PH Newby's 10th novel, Something to Answer For, was set in Egypt in the aftermath of the Second World War. "It was 1956 and he was in Port Said," ran the snappy synopsis on a stark, red and orange-lettered cover. "About these two facts he was reasonably certain but a murderous attack left him certain about little else – maybe just the conviction that the British usually did the right thing and that to be a crook a man must assume the society he lived in was honest." The judges, including Frank Kermode and Stephen Spender, placed it at the top of a shortlist of Nicholas Mosley, Barry England, Iris Murdoch, Muriel Spark and G M Williams.

When the Booker was established 40 years ago, it was intended to be an English equivalent of the Prix Goncourt. It would "encourage the wider reading of the very best in fiction across the UK and the Commonwealth," says its current administrator, Ion Trewin.

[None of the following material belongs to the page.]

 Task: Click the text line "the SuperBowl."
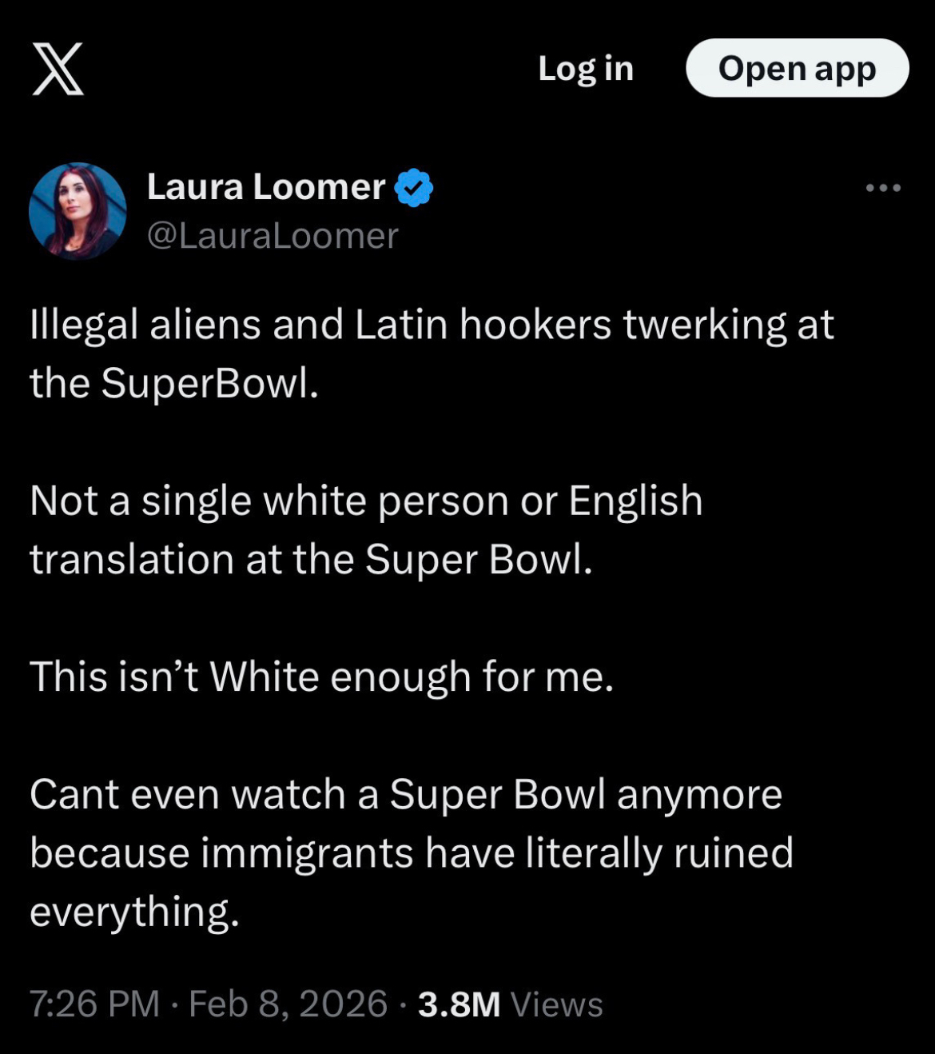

It largely succeeded. As the prize celebrates its 40th year with a publicly voted "Best of the Bookers", a winner can be sure of a fillip to sales and a lasting reputation. Last year's winner, Anne Enright, had sold a few thousand copies of The Gathering in the months leading up to the prize. When she won it, the book leapt into the bestseller chart and her publisher rushed out another 100,000.

For Newby, however, the Booker was not such a life-changing experience. Born in 1918 in Crowborough, Sussex, he was a grammar school-educated boy who joined the Medical Corps in 1939 and fought as a private in France. His unit was one of the last to be evacuated; he was sent on to serve in the Egyptian desert until he was released from duty in 1942.

Egypt became a recurring theme in his books, from Something to Answer For to his 1979 non-fiction book, Egypt Story. He taught English Literature at Fouad 1st University in Cairo until the war ended, but when his first novel, A Journey Into the Interior, was published in 1946, he returned to England to write.

Success came quickly: that same year, he won the Atlantic Award for literature and, in 1948, he scooped the second Somerset Maugham Award.

Early book covers show the smiling young author in a tweed suit; later ones depict a serious, dark-eyed man with steel-grey hair and a determined set to the mouth. At the BBC, he was known as formidable, but fair. The writer Philip French recalled how, as head of the Third Programme in 1961, Newby allowed a controversial interview with Norman Mailer to run – but only after making all the station's producers vote on whether it was acceptable listening.